◆ **Task description**
Render everything in the data from the line containing "Find the location of a particular element. This" down to the line containing "chromosome-pair: 19 is", both included, as a JSON list of strings with one string per line and blank lines omitted. Render no other part of the data.

BEGIN Entries supplied

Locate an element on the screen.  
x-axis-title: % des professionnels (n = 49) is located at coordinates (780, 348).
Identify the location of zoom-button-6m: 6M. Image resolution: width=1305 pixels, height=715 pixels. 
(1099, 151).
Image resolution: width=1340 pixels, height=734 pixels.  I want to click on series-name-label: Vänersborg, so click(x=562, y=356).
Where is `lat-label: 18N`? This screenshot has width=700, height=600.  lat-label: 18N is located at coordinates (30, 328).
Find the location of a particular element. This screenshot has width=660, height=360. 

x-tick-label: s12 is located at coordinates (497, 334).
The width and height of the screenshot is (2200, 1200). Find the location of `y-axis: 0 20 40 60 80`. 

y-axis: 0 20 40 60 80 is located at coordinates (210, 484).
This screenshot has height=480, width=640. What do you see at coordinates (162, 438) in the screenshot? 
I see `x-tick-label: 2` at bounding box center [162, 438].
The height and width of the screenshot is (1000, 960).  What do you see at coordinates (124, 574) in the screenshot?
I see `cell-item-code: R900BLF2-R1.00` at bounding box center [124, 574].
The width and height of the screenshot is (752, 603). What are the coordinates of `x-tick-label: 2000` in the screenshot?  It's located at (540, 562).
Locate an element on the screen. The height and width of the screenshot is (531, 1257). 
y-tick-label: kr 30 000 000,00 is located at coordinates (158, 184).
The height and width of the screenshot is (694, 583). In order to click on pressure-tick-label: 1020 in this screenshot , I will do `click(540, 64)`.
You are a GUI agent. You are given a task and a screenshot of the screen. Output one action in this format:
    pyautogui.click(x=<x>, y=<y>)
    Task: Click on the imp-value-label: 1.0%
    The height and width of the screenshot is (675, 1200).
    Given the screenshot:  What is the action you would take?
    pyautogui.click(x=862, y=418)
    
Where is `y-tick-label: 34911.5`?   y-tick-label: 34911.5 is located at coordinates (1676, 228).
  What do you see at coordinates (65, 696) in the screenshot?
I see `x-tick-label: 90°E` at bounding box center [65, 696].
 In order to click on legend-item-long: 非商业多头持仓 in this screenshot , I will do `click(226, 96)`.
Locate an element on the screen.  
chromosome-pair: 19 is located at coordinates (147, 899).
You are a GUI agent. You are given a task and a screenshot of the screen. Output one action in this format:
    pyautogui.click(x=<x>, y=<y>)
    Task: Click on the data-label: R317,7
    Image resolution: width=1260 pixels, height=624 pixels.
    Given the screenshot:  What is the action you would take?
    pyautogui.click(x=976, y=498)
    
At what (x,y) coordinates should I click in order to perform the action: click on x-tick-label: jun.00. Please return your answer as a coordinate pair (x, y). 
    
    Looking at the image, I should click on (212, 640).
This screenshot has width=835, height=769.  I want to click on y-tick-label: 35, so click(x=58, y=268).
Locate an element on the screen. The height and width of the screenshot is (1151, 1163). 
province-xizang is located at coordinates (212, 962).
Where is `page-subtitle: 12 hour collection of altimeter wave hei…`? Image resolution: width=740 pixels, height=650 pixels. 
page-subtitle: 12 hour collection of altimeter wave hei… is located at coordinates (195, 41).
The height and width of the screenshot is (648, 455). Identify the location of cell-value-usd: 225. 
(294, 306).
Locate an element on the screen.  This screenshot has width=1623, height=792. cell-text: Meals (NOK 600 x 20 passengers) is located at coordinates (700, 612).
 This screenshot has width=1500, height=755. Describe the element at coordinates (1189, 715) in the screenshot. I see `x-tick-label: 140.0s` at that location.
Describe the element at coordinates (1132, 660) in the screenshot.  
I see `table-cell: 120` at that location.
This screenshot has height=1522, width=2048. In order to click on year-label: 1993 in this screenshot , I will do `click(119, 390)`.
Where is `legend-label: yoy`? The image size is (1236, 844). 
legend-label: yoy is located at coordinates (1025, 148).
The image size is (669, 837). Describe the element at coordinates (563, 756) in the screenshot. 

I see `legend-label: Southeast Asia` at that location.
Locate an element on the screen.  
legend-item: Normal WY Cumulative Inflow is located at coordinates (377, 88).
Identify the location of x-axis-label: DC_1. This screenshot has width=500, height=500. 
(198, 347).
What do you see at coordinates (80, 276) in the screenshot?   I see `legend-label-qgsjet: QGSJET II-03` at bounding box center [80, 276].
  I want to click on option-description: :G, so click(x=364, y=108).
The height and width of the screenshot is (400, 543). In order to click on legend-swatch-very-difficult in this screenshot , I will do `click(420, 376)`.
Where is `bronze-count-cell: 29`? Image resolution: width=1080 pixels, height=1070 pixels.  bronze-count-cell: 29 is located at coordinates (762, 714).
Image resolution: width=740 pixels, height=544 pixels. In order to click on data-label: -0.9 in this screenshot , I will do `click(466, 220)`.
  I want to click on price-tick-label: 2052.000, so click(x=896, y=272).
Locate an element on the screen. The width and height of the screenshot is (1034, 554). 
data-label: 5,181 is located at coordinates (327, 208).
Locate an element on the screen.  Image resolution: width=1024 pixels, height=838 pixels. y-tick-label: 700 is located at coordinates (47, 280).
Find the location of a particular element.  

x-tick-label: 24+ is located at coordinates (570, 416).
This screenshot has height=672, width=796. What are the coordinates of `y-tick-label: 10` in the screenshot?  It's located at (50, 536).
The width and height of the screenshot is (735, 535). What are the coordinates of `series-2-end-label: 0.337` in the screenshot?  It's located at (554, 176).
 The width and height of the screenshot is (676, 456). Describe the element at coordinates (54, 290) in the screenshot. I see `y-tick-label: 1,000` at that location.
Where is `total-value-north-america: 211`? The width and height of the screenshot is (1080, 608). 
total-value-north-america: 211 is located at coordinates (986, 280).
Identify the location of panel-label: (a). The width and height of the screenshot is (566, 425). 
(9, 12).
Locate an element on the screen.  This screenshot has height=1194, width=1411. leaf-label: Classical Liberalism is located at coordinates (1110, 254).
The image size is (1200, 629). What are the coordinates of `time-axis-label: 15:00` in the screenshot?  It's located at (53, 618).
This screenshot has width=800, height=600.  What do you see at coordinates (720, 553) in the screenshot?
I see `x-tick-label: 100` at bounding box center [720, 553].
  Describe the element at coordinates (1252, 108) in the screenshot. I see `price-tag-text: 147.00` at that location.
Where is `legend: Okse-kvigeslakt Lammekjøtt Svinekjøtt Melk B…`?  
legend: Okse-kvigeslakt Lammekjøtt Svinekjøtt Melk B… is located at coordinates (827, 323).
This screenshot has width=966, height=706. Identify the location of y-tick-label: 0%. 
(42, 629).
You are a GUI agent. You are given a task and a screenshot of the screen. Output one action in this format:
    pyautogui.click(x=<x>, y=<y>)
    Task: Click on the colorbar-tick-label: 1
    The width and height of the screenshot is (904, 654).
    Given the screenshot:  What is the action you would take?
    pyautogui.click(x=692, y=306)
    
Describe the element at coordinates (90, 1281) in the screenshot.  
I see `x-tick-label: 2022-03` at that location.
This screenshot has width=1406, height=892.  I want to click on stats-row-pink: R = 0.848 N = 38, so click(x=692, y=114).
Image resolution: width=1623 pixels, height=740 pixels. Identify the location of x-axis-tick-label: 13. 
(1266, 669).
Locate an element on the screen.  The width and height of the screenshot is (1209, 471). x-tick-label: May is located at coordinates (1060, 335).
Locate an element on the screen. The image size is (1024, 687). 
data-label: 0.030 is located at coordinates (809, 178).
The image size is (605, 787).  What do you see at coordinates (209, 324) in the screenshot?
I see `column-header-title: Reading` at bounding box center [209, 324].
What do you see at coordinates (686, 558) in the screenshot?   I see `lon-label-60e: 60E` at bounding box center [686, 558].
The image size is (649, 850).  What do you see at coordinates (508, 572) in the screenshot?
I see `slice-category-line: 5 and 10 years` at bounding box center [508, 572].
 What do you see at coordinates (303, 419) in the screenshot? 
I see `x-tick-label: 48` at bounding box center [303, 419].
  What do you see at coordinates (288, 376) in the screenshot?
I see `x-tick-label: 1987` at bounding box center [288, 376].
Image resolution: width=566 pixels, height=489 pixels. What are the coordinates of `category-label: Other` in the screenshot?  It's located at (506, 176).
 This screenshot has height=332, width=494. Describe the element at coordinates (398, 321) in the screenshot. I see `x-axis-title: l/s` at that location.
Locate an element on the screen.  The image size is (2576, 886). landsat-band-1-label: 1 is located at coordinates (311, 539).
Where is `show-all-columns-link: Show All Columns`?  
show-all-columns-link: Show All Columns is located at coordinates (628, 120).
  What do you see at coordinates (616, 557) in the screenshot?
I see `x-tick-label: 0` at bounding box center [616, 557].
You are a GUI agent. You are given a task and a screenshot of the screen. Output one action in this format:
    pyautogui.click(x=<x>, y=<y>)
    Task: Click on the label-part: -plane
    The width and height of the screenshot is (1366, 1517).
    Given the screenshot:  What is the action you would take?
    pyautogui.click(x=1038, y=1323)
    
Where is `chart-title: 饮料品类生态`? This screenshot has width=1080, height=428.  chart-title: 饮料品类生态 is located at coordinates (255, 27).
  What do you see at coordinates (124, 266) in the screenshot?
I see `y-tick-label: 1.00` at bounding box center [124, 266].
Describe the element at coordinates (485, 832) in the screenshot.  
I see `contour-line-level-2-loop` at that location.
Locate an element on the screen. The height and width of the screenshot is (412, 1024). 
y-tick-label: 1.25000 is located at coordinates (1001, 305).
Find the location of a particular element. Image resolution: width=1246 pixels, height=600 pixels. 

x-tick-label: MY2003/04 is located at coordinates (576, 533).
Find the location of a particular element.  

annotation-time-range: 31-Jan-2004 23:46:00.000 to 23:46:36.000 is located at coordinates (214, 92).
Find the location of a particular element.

END Entries supplied

◆ **Solution to this problem**
[
  "Find the location of a particular element. This screenshot has width=660, height=360. ",
  "x-tick-label: s12 is located at coordinates (497, 334).",
  "The width and height of the screenshot is (2200, 1200). Find the location of `y-axis: 0 20 40 60 80`. ",
  "y-axis: 0 20 40 60 80 is located at coordinates (210, 484).",
  "This screenshot has height=480, width=640. What do you see at coordinates (162, 438) in the screenshot? ",
  "I see `x-tick-label: 2` at bounding box center [162, 438].",
  "The height and width of the screenshot is (1000, 960).  What do you see at coordinates (124, 574) in the screenshot?",
  "I see `cell-item-code: R900BLF2-R1.00` at bounding box center [124, 574].",
  "The width and height of the screenshot is (752, 603). What are the coordinates of `x-tick-label: 2000` in the screenshot?  It's located at (540, 562).",
  "Locate an element on the screen. The height and width of the screenshot is (531, 1257). ",
  "y-tick-label: kr 30 000 000,00 is located at coordinates (158, 184).",
  "The height and width of the screenshot is (694, 583). In order to click on pressure-tick-label: 1020 in this screenshot , I will do `click(540, 64)`.",
  "You are a GUI agent. You are given a task and a screenshot of the screen. Output one action in this format:",
  "    pyautogui.click(x=<x>, y=<y>)",
  "    Task: Click on the imp-value-label: 1.0%",
  "    The height and width of the screenshot is (675, 1200).",
  "    Given the screenshot:  What is the action you would take?",
  "    pyautogui.click(x=862, y=418)",
  "Where is `y-tick-label: 34911.5`?   y-tick-label: 34911.5 is located at coordinates (1676, 228).",
  "  What do you see at coordinates (65, 696) in the screenshot?",
  "I see `x-tick-label: 90°E` at bounding box center [65, 696].",
  " In order to click on legend-item-long: 非商业多头持仓 in this screenshot , I will do `click(226, 96)`.",
  "Locate an element on the screen.  ",
  "chromosome-pair: 19 is located at coordinates (147, 899)."
]